Asıl ilginç nokta ise 22 Haziran 2010'daki bombalı saldırının sorumlularını yakalayan polislerin 15 aydır hapiste olması. Eski İstanbul Terörle Mücadele Şube Müdürü Yurt Atayün ve ekibi, saldırının ardından yoğun bir çalışma sonucu eyleme karışan sanıkları yakalayıp adalete teslim etmişti. Tutuklu polisler hakkında henüz bir iddianame hazırlanmış değil.
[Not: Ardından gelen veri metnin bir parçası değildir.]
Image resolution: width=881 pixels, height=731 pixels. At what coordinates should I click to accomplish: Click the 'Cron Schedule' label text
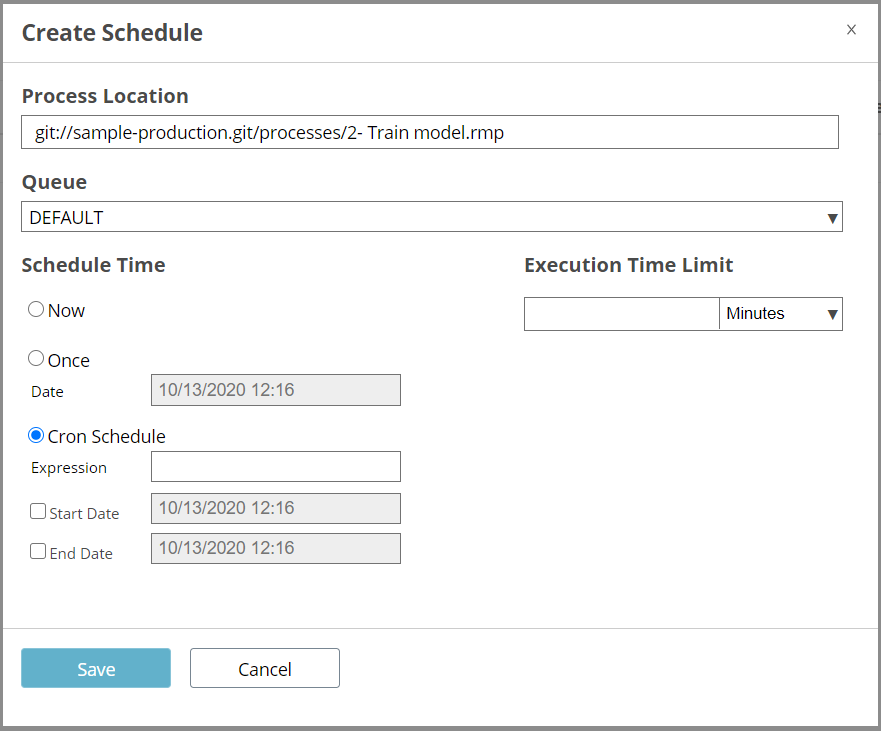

22 Haziran 2010'da İstanbul Halkalı'da askeri servis aracının geçişi sırasında patlatılan bomba sonucu astsubaylar Uğur Ekiz, Bekir Çelik, Çağlar Bölük, Mehmet Boşnak, Duran Bayram ile asker kızı olan 17 yaşındaki Buse Sarıyağ hayatını kaybetti. 15 aydır Silivri cezaevinde bulunan Yurt Atayün'ün başında olduğu İstanbul Emniyet Müdürlüğü Terörle Mücadele Şubesi ekipleri yoğun bir çalışma sonrası olayla bağlantılı olan isimleri tek tek tespit ederek gözaltına aldı. Soruşturma kapsamında düzenlenen iddianamede, Seyithan Özer ve Mehmet Kazım Sevim'in de aralarında bulunduğu 13 isim hakkında dava açıldı.İddianame İstanbul Özel Yetkili 14. Ağır Ceza Mahkemesi tarafından kabul edildi. Burada başlayan yargılama hükümetin farklı tarihlerde yaptığı yasa değişikliklerinden büyük oranda etkilendi. Kamuoyunda 3. Yargı paketi olarak bilinen ve terör örgütüne yardım edenlere daha az ceza verilmesini öngören yasa değişikliği kapsamında ilk tahliyeler başladı. Hükümetin, 17/25 Aralık sonrası terörle mücadelede önemli görev yapan TMK 10. madde ile yetkili mahkemelerin kapatmasının ardından 7 Mart 2014'te dosya İstanbul 14. Ağır Ceza Mahkemesi'nden Bakırköy 8. Ağır Ceza Mahkemesi'ne gönderildi.
21 Haziran'da Bakırköy 8. Ağır Ceza Mahkemesi'ne birer dilekçe sunan tutuklu sanıklar Mehmet Kazım Sevim ve Seyithan Özer'in avukatları her iki sanığın 22 Haziran itibarıyla 5 yıllık tutukluluk süresini dolduracakları için tahliyelerini talep etti. 2 sanık 6 kişinin hayatını kaybettiği olayın yıldönümünde serbest bırakıldı. Mahkeme kanuni sınırlama gereği tahliye etmek zorunda kaldığı sanık Sevim ve Özer'e 2,5 ay sonra 8 Eylül'de 7'şer defa ağırlaştırılmış müebbet hapis cezası verdi. Karar duruşmasına da katılmayan 2 sanığın sırra kadem bastığı iddia ediliyor. Sanıklara ceza veren yakalama kararı da çıkaramadı. Dosya şimdi hükümete yakın isimlerin görevlendirildiği Yargıtay 16. Ağır Ceza Mahkemesi'ne gidecek. Yargıtay'ın yakalama kararı çıkarma yetkisi bulunuyor.